### Selected passage ###
More than 100 aid organisations warned on Wednesday that “mass starvation” was spreading in Gaza.
Israel is facing mounting international pressure over the catastrophic humanitarian situation in the Palestinian territory, where more than two million people face severe shortages of food and other essentials after 21 months of conflict.
The United Nations said on Tuesday that Israeli forces had killed more than 1,000 Palestinians trying to get food aid since the United States and Israel-backed Gaza Humanitarian Foundation (GHF) started operations in late May – effectively sidelining the existing UN-led system.
A statement with 111 signatories, including Médecins Sans Frontières (MSF), Save the Children and Oxfam, warned that “our colleagues and those we serve are wasting away”.

Israel has hit back at criticism that it was behind the chronic food shortages in Gaza, instead accusing Hamas of deliberately creating a humanitarian crisis in the Palestinian territory.
### Available data ###
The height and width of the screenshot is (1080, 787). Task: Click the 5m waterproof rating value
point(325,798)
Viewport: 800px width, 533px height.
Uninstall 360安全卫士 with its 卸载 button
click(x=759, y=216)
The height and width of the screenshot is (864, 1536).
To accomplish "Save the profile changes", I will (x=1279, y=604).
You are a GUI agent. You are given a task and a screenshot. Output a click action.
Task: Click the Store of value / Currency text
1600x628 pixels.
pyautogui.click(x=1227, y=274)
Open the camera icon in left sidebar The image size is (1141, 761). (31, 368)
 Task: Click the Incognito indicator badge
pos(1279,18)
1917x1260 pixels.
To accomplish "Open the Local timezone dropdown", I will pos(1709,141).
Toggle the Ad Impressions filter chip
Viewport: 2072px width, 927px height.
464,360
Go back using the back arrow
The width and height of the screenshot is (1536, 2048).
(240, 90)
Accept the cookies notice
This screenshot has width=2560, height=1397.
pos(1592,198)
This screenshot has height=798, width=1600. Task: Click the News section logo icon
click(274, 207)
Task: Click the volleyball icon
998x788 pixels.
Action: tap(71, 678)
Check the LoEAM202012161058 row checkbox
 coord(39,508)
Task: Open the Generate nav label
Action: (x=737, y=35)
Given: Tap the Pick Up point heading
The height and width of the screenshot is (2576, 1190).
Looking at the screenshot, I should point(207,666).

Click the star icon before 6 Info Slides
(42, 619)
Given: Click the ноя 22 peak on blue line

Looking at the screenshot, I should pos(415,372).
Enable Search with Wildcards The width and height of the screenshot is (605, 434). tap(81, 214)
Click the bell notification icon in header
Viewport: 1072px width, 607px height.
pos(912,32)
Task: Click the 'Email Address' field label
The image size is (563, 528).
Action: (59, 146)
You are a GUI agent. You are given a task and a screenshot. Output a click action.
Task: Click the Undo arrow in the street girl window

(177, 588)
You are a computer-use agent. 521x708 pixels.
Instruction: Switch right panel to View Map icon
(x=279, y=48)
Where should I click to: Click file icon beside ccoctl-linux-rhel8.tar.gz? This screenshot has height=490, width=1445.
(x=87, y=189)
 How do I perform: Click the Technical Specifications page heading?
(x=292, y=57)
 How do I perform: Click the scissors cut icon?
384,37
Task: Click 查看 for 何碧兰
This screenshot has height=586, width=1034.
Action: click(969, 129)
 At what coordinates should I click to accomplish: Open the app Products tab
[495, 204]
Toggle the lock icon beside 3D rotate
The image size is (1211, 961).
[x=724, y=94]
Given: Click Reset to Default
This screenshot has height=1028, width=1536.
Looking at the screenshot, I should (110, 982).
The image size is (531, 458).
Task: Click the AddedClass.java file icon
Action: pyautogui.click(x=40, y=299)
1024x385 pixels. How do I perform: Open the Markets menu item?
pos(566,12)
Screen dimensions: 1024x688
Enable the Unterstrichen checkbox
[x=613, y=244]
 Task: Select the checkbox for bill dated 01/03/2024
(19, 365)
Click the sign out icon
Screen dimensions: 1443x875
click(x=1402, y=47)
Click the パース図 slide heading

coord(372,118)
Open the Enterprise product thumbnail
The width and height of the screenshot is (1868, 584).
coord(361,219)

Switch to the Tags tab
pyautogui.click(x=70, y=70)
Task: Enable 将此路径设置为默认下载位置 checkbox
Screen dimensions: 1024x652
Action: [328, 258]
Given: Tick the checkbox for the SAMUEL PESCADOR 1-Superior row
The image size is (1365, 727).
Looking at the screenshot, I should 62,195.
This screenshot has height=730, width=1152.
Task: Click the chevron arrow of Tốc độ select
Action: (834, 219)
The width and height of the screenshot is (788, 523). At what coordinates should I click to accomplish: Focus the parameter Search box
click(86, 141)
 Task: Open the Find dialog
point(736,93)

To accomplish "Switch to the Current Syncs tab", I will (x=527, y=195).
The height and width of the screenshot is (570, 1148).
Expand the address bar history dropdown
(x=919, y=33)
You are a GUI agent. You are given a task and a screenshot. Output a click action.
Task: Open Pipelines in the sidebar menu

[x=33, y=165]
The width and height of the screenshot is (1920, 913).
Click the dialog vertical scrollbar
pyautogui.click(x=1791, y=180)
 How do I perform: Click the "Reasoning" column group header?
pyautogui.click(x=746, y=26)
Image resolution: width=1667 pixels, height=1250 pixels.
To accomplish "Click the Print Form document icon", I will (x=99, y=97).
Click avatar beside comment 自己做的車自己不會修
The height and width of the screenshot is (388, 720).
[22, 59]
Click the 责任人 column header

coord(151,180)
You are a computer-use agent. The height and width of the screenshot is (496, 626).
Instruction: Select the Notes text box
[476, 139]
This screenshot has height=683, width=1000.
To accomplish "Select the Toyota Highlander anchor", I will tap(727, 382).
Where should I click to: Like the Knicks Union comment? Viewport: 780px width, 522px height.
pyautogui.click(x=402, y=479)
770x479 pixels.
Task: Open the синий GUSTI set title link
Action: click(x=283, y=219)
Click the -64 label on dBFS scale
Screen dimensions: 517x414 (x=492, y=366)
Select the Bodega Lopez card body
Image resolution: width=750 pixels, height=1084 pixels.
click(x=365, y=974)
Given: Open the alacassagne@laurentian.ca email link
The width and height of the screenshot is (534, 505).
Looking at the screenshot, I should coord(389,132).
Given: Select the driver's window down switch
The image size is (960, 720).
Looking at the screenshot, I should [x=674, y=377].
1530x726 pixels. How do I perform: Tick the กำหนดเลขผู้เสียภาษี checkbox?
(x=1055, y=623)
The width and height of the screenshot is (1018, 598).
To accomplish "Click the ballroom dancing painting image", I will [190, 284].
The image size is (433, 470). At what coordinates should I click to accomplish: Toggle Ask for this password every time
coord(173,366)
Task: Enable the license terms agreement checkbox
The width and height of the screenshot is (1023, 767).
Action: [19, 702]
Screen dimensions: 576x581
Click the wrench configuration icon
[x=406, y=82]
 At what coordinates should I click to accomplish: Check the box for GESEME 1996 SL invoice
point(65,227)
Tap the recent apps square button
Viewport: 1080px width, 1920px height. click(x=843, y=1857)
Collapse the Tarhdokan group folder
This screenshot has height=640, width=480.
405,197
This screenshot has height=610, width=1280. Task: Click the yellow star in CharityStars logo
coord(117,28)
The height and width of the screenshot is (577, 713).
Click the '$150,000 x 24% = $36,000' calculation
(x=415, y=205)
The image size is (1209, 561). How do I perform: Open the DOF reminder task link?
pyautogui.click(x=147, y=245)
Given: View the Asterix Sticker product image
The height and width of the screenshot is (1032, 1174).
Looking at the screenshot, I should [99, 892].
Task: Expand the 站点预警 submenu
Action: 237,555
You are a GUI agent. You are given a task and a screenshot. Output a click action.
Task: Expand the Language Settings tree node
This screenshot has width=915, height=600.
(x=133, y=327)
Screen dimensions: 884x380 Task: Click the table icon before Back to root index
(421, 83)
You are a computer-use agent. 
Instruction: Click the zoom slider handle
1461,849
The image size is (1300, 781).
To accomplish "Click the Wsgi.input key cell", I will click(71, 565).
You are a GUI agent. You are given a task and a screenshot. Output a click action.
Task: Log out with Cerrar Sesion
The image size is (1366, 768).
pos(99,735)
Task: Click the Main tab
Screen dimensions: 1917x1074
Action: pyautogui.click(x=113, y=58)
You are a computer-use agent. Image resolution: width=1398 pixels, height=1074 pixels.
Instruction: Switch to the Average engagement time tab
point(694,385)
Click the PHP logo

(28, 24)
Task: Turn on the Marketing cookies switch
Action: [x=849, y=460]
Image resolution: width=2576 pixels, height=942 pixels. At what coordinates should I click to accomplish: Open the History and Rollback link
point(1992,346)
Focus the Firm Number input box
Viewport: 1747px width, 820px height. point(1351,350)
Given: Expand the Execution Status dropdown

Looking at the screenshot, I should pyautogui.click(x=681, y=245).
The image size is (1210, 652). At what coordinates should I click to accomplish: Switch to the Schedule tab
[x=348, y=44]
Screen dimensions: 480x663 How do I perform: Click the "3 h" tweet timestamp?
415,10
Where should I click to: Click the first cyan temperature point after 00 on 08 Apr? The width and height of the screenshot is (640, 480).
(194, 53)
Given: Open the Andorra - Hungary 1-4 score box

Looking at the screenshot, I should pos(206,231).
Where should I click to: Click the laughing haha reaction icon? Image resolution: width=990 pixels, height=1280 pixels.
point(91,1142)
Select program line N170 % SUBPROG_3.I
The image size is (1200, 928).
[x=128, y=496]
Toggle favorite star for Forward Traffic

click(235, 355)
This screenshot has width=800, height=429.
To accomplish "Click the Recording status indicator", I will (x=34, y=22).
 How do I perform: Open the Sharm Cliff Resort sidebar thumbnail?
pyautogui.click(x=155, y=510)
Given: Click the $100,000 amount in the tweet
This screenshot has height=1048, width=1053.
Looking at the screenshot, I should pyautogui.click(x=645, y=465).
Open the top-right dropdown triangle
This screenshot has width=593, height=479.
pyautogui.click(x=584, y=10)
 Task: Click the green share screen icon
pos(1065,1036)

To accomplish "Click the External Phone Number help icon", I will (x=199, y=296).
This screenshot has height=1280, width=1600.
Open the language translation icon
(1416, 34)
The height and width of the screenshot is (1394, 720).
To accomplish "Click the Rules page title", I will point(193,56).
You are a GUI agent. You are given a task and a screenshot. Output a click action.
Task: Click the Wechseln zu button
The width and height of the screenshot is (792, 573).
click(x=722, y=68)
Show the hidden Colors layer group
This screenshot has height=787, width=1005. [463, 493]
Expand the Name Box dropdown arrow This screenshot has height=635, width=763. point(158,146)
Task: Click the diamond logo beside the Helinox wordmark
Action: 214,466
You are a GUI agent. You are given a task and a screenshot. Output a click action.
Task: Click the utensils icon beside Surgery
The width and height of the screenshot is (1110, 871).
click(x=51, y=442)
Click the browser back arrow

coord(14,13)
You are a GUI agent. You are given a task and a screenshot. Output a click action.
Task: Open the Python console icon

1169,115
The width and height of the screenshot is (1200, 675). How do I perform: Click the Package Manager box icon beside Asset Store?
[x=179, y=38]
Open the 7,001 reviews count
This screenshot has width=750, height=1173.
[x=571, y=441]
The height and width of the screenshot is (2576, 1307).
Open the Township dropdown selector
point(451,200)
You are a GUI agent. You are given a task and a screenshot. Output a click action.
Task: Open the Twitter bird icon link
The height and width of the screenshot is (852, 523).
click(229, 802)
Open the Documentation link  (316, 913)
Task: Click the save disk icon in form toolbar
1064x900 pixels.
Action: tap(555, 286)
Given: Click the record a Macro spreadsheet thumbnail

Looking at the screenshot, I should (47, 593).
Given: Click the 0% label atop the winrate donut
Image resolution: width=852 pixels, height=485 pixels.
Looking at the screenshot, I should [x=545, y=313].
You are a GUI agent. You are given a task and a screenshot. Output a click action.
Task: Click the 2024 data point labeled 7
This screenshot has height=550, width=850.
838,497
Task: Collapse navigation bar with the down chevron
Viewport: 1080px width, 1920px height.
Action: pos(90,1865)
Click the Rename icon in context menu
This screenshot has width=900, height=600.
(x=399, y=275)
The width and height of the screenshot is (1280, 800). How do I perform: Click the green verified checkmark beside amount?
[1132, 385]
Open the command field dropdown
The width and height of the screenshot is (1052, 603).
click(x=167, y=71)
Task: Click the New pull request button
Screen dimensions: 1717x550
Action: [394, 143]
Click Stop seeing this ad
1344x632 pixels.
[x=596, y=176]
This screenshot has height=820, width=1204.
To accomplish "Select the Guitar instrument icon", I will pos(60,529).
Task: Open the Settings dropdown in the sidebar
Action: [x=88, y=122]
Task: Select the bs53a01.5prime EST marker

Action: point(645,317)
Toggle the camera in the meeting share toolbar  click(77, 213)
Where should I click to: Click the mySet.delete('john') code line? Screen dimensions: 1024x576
###
* Problem A: Reproduce the Gaza passage from "More than 100" up to and including "months of conflict.".
* Problem B: State whether each statement agrees with the Gaza passage, answering yes or no and quoting the deciding words: (i) the aid organisations' statement had 111 signatories; (ii) the Gaza Humanitarian Foundation began operations in early June; (iii) Israel accepted responsibility for the food shortages in Gaza.

* Answer section A:
More than 100 aid organisations warned on Wednesday that “mass starvation” was spreading in Gaza.
Israel is facing mounting international pressure over the catastrophic humanitarian situation in the Palestinian territory, where more than two million people face severe shortages of food and other essentials after 21 months of conflict.

* Answer section B:
(i) Yes: "A statement with 111 signatories"
(ii) No: "started operations in late May"
(iii) No: "Israel has hit back at criticism that it was behind the chronic food shortages in Gaza"